Who Wants to Live Forever? (An Experiment)

Magnolia

Last week I was listening to the song Who Wants to Live Forever in my car on my way to work, I started thinking….  What would happen if people do live forever?  Would we behave differently?  If so, how differently would we behave?  I’m not talking about having just a few of us not dying like Hob Gadling and Mad Hettie in my favorite graphic novel The Sandman.  I’m talking about the whole lot of us not kicking the bucket.  Let us of course not get distracted by annoying and trivial points like virility, sustainability, etc.  I am just interested in the sociological and psychological impact when people stop dying.  What would become of us then?

Having been trained as a scientist, I could not help but immediately started devising the appropriate experiment aimed at figuring out the answer.  We need to study a group of social animals and see how they would react if we give them immortality.  Maybe through their behavioral change, we can get a glimpse of what may befall us once we do obtain the fruits from the Tree of Life.  But what kind of social animals can we use for such an experiment?  And how do we bestow immortality?

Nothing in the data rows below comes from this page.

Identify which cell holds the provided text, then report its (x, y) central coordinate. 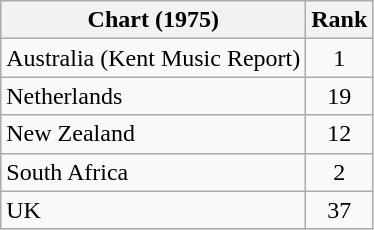
19 (340, 96)
1 (340, 58)
Australia (Kent Music Report) (154, 58)
2 (340, 172)
37 (340, 210)
New Zealand (154, 134)
Chart (1975) (154, 20)
Netherlands (154, 96)
UK (154, 210)
South Africa (154, 172)
Rank (340, 20)
12 (340, 134)
Locate the cell with the specified text and output its [X, Y] center coordinate. 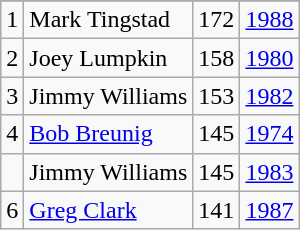
3 [12, 96]
158 [216, 58]
Bob Breunig [108, 134]
153 [216, 96]
141 [216, 210]
1987 [270, 210]
172 [216, 20]
1988 [270, 20]
1983 [270, 172]
6 [12, 210]
2 [12, 58]
Greg Clark [108, 210]
Joey Lumpkin [108, 58]
1 [12, 20]
1980 [270, 58]
1982 [270, 96]
Mark Tingstad [108, 20]
1974 [270, 134]
4 [12, 134]
Identify which cell holds the provided text, then report its (x, y) central coordinate. 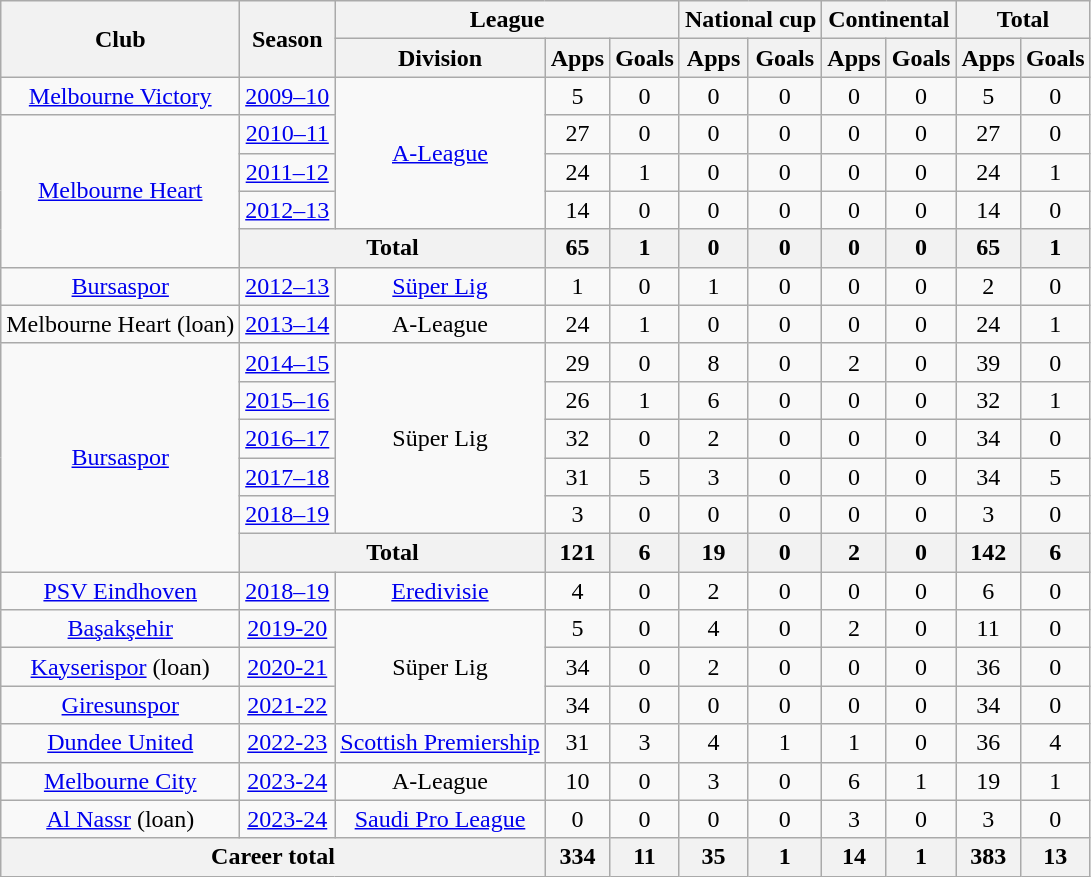
35 (713, 857)
Melbourne Heart (120, 191)
26 (577, 400)
Division (440, 58)
Season (288, 39)
13 (1055, 857)
2014–15 (288, 362)
Scottish Premiership (440, 743)
121 (577, 553)
Eredivisie (440, 591)
2016–17 (288, 438)
Continental (889, 20)
383 (988, 857)
2013–14 (288, 324)
Dundee United (120, 743)
39 (988, 362)
2020-21 (288, 667)
2009–10 (288, 96)
142 (988, 553)
Melbourne Heart (loan) (120, 324)
National cup (750, 20)
2011–12 (288, 172)
2021-22 (288, 705)
2015–16 (288, 400)
2019-20 (288, 629)
Kayserispor (loan) (120, 667)
League (508, 20)
29 (577, 362)
Melbourne Victory (120, 96)
2017–18 (288, 477)
8 (713, 362)
Career total (273, 857)
Al Nassr (loan) (120, 819)
Melbourne City (120, 781)
Giresunspor (120, 705)
Saudi Pro League (440, 819)
PSV Eindhoven (120, 591)
2010–11 (288, 134)
334 (577, 857)
Club (120, 39)
10 (577, 781)
Başakşehir (120, 629)
2022-23 (288, 743)
Locate the cell with the specified text and output its (x, y) center coordinate. 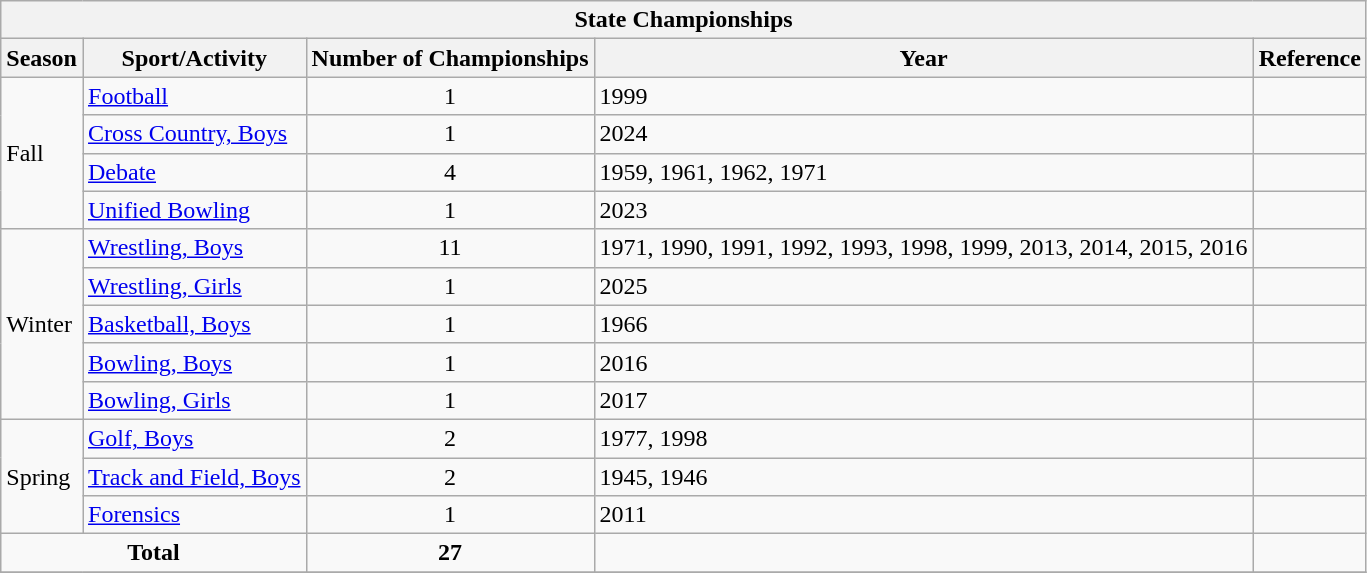
Bowling, Boys (194, 362)
Bowling, Girls (194, 400)
2011 (924, 515)
Spring (42, 476)
1971, 1990, 1991, 1992, 1993, 1998, 1999, 2013, 2014, 2015, 2016 (924, 248)
27 (450, 553)
2025 (924, 286)
Unified Bowling (194, 210)
Football (194, 96)
Basketball, Boys (194, 324)
4 (450, 172)
2016 (924, 362)
Winter (42, 324)
11 (450, 248)
Reference (1310, 58)
1977, 1998 (924, 438)
Year (924, 58)
2017 (924, 400)
Debate (194, 172)
State Championships (684, 20)
1999 (924, 96)
Golf, Boys (194, 438)
Wrestling, Boys (194, 248)
Sport/Activity (194, 58)
Season (42, 58)
Track and Field, Boys (194, 477)
2024 (924, 134)
Fall (42, 153)
Forensics (194, 515)
Total (154, 553)
Number of Championships (450, 58)
1966 (924, 324)
1945, 1946 (924, 477)
Wrestling, Girls (194, 286)
2023 (924, 210)
Cross Country, Boys (194, 134)
1959, 1961, 1962, 1971 (924, 172)
Find where the given text appears and provide that cell's center as [X, Y] coordinate. 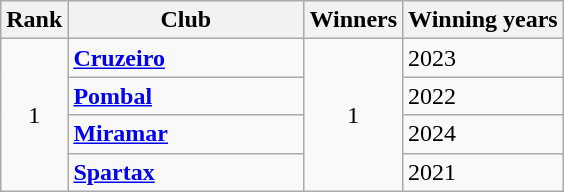
2023 [484, 58]
Cruzeiro [186, 58]
Rank [34, 20]
2022 [484, 96]
Winners [354, 20]
Club [186, 20]
2021 [484, 172]
Pombal [186, 96]
Winning years [484, 20]
Spartax [186, 172]
Miramar [186, 134]
2024 [484, 134]
Scan for the cell matching the given text and deliver its [X, Y] coordinate at center. 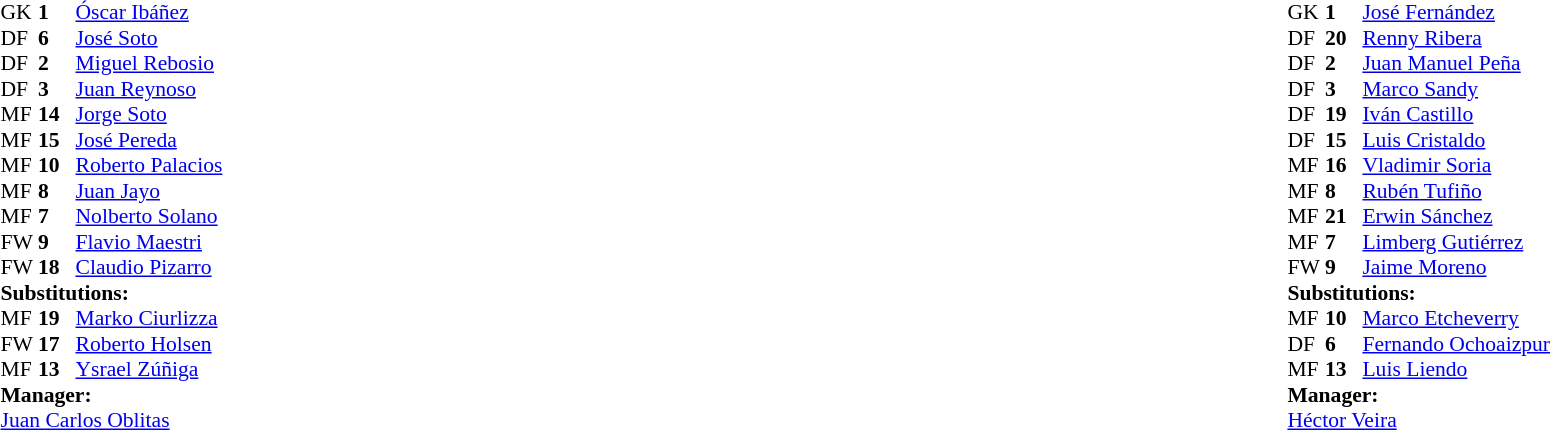
Luis Liendo [1456, 369]
18 [57, 267]
Roberto Holsen [150, 344]
Juan Reynoso [150, 89]
José Fernández [1456, 13]
Vladimir Soria [1456, 165]
Juan Jayo [150, 191]
Limberg Gutiérrez [1456, 242]
Renny Ribera [1456, 38]
José Pereda [150, 140]
Marco Sandy [1456, 89]
Claudio Pizarro [150, 267]
José Soto [150, 38]
Luis Cristaldo [1456, 140]
16 [1344, 165]
Jaime Moreno [1456, 267]
Jorge Soto [150, 115]
Nolberto Solano [150, 217]
Iván Castillo [1456, 115]
Juan Manuel Peña [1456, 63]
Óscar Ibáñez [150, 13]
21 [1344, 217]
Miguel Rebosio [150, 63]
20 [1344, 38]
14 [57, 115]
Roberto Palacios [150, 165]
Flavio Maestri [150, 242]
Erwin Sánchez [1456, 217]
Marko Ciurlizza [150, 319]
17 [57, 344]
Ysrael Zúñiga [150, 369]
Fernando Ochoaizpur [1456, 344]
Rubén Tufiño [1456, 191]
Marco Etcheverry [1456, 319]
Determine the (x, y) coordinate at the center of the cell enclosing the given text.  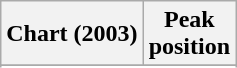
Peakposition (189, 34)
Chart (2003) (72, 34)
Extract the (X, Y) coordinate from the center of the cell holding the provided text.  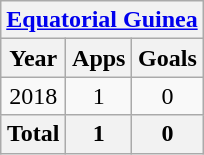
Year (34, 58)
Total (34, 134)
2018 (34, 96)
Apps (99, 58)
Goals (168, 58)
Equatorial Guinea (102, 20)
From the cell containing the given text, extract its center point as [x, y] coordinate. 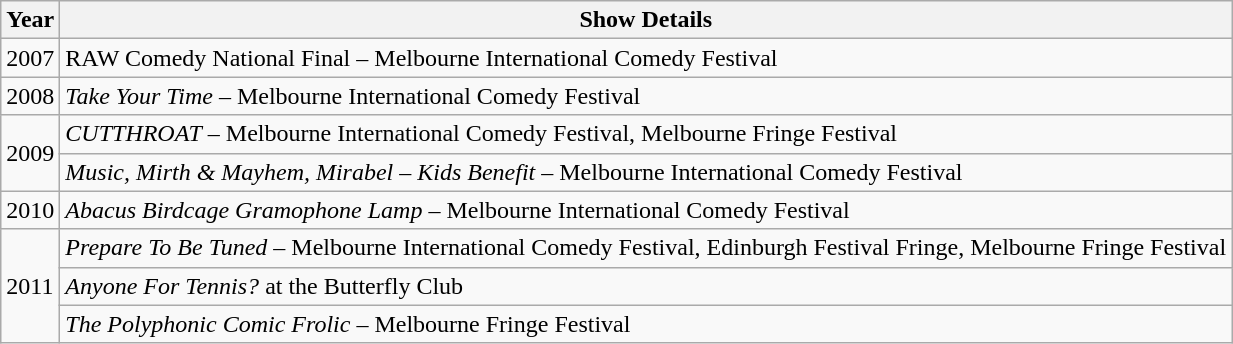
2009 [30, 153]
Year [30, 20]
Show Details [646, 20]
CUTTHROAT – Melbourne International Comedy Festival, Melbourne Fringe Festival [646, 134]
2010 [30, 210]
RAW Comedy National Final – Melbourne International Comedy Festival [646, 58]
2007 [30, 58]
Anyone For Tennis? at the Butterfly Club [646, 286]
2011 [30, 286]
Take Your Time – Melbourne International Comedy Festival [646, 96]
Abacus Birdcage Gramophone Lamp – Melbourne International Comedy Festival [646, 210]
Music, Mirth & Mayhem, Mirabel – Kids Benefit – Melbourne International Comedy Festival [646, 172]
The Polyphonic Comic Frolic – Melbourne Fringe Festival [646, 324]
Prepare To Be Tuned – Melbourne International Comedy Festival, Edinburgh Festival Fringe, Melbourne Fringe Festival [646, 248]
2008 [30, 96]
Determine the [X, Y] coordinate at the center of the cell enclosing the given text.  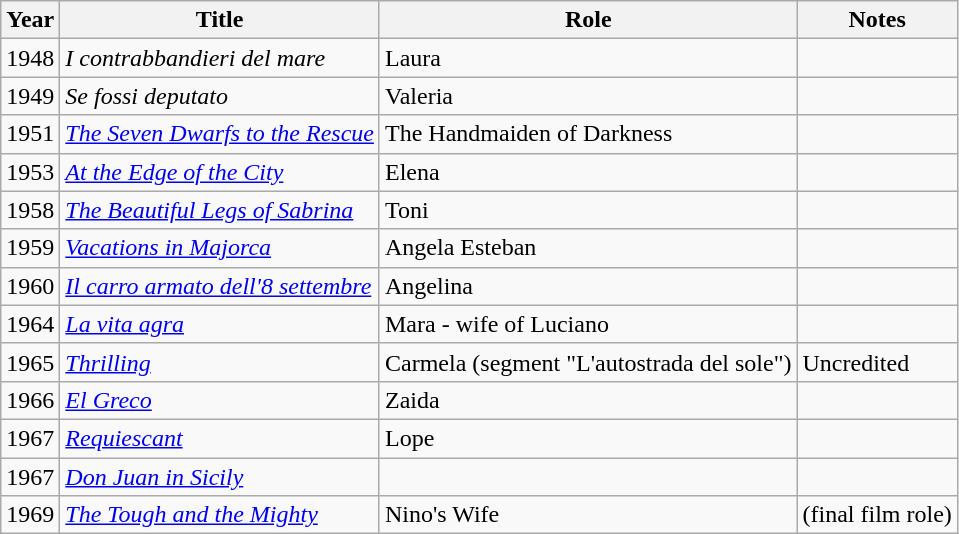
At the Edge of the City [220, 172]
Nino's Wife [588, 515]
1969 [30, 515]
Title [220, 20]
1951 [30, 134]
1966 [30, 400]
1960 [30, 286]
1953 [30, 172]
Thrilling [220, 362]
Requiescant [220, 438]
The Beautiful Legs of Sabrina [220, 210]
Valeria [588, 96]
Uncredited [877, 362]
Don Juan in Sicily [220, 477]
Carmela (segment "L'autostrada del sole") [588, 362]
Vacations in Majorca [220, 248]
Notes [877, 20]
(final film role) [877, 515]
1964 [30, 324]
Laura [588, 58]
1949 [30, 96]
Zaida [588, 400]
1958 [30, 210]
Il carro armato dell'8 settembre [220, 286]
Mara - wife of Luciano [588, 324]
1965 [30, 362]
El Greco [220, 400]
Year [30, 20]
The Tough and the Mighty [220, 515]
Toni [588, 210]
1959 [30, 248]
Lope [588, 438]
Angela Esteban [588, 248]
Elena [588, 172]
Se fossi deputato [220, 96]
Angelina [588, 286]
1948 [30, 58]
Role [588, 20]
The Seven Dwarfs to the Rescue [220, 134]
The Handmaiden of Darkness [588, 134]
I contrabbandieri del mare [220, 58]
La vita agra [220, 324]
Pinpoint the cell where the given text exists, returning its [X, Y] midpoint coordinate. 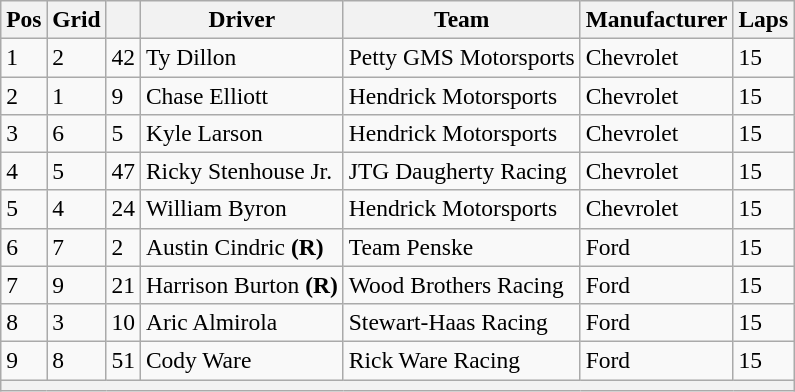
Harrison Burton (R) [242, 285]
51 [123, 360]
Wood Brothers Racing [462, 285]
Driver [242, 19]
Aric Almirola [242, 322]
Petty GMS Motorsports [462, 57]
Austin Cindric (R) [242, 247]
47 [123, 171]
21 [123, 285]
JTG Daugherty Racing [462, 171]
24 [123, 209]
10 [123, 322]
Chase Elliott [242, 95]
Rick Ware Racing [462, 360]
Ty Dillon [242, 57]
Pos [24, 19]
Ricky Stenhouse Jr. [242, 171]
William Byron [242, 209]
Manufacturer [656, 19]
Kyle Larson [242, 133]
Team Penske [462, 247]
Grid [76, 19]
Stewart-Haas Racing [462, 322]
42 [123, 57]
Laps [764, 19]
Team [462, 19]
Cody Ware [242, 360]
Return [x, y] of the center of cell containing provided text 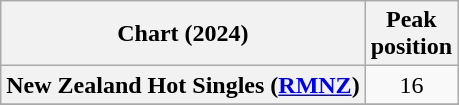
16 [411, 85]
Peakposition [411, 34]
Chart (2024) [183, 34]
New Zealand Hot Singles (RMNZ) [183, 85]
For the text-containing cell, return its midpoint in (x, y) coordinate format. 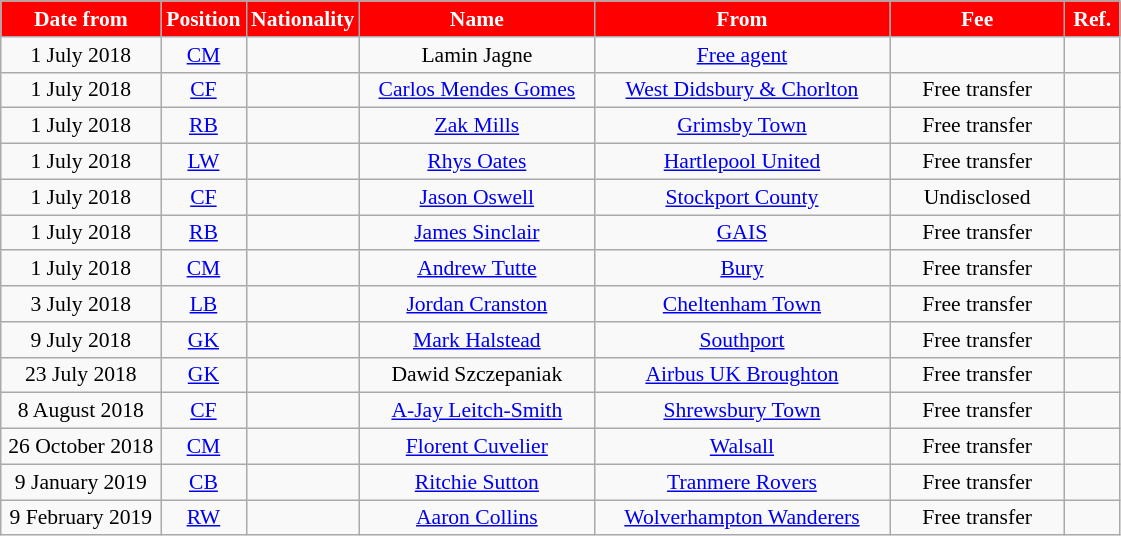
9 January 2019 (81, 482)
Nationality (302, 19)
Jordan Cranston (476, 304)
Lamin Jagne (476, 55)
Florent Cuvelier (476, 447)
3 July 2018 (81, 304)
RW (204, 518)
Southport (742, 340)
9 July 2018 (81, 340)
Fee (978, 19)
Position (204, 19)
GAIS (742, 233)
Undisclosed (978, 197)
Hartlepool United (742, 162)
Dawid Szczepaniak (476, 375)
Grimsby Town (742, 126)
CB (204, 482)
West Didsbury & Chorlton (742, 90)
Date from (81, 19)
Mark Halstead (476, 340)
Ritchie Sutton (476, 482)
LB (204, 304)
Rhys Oates (476, 162)
Jason Oswell (476, 197)
Zak Mills (476, 126)
Carlos Mendes Gomes (476, 90)
9 February 2019 (81, 518)
Free agent (742, 55)
Cheltenham Town (742, 304)
Andrew Tutte (476, 269)
23 July 2018 (81, 375)
Walsall (742, 447)
Wolverhampton Wanderers (742, 518)
LW (204, 162)
Aaron Collins (476, 518)
A-Jay Leitch-Smith (476, 411)
Tranmere Rovers (742, 482)
James Sinclair (476, 233)
Name (476, 19)
From (742, 19)
Ref. (1092, 19)
Shrewsbury Town (742, 411)
Bury (742, 269)
8 August 2018 (81, 411)
26 October 2018 (81, 447)
Airbus UK Broughton (742, 375)
Stockport County (742, 197)
Return (x, y) of the center of cell containing provided text 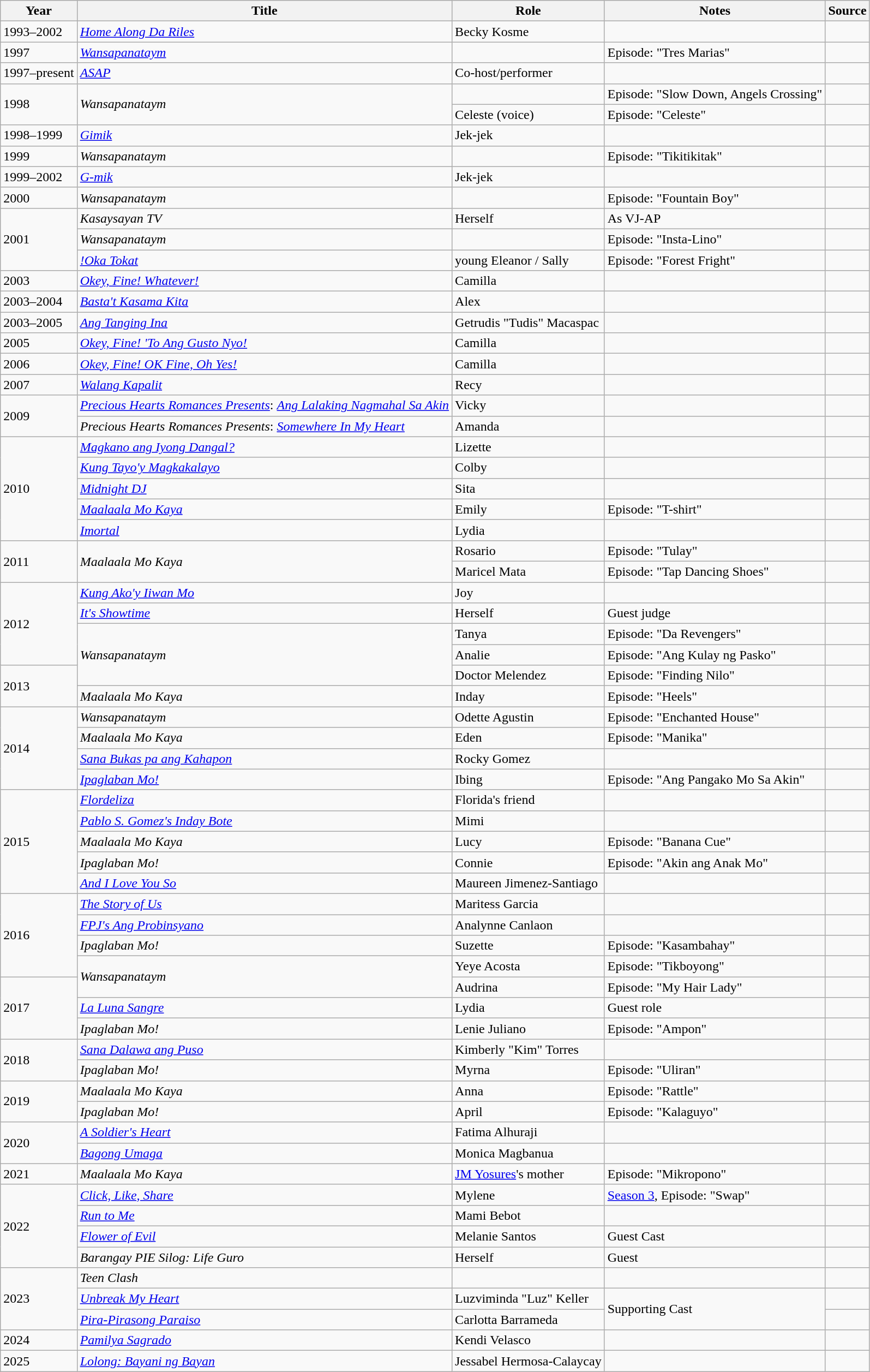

Well, the criteria are quite simple really.  The social animal candidate must have a natural life span many times its mean age to virility among other criteria.  For example, if it takes time T for the animal to be able to procreate on average, its life expectancy must be N*T where N is a large number like 30 or more.  But then how do we make the animal live forever?  Well of course we can’t do that!  But what we can do is to artificially shorten its life span to say n*T where n is a small number like 3.  If we do that for a good number of generations, the animals would be used to their new “natural age”.  So just when we get them all used to living a shortened life span, we remove the shortening agent and allow them live naturally to N*T.  Since N >> n by design, this would effectively create immortality… well effectively.  That’s when we can hope to observe some interesting behavioral changes.  Anyways, that’s all I could think of before I got to the office.

So where is my grant from the National Science Foundation, man?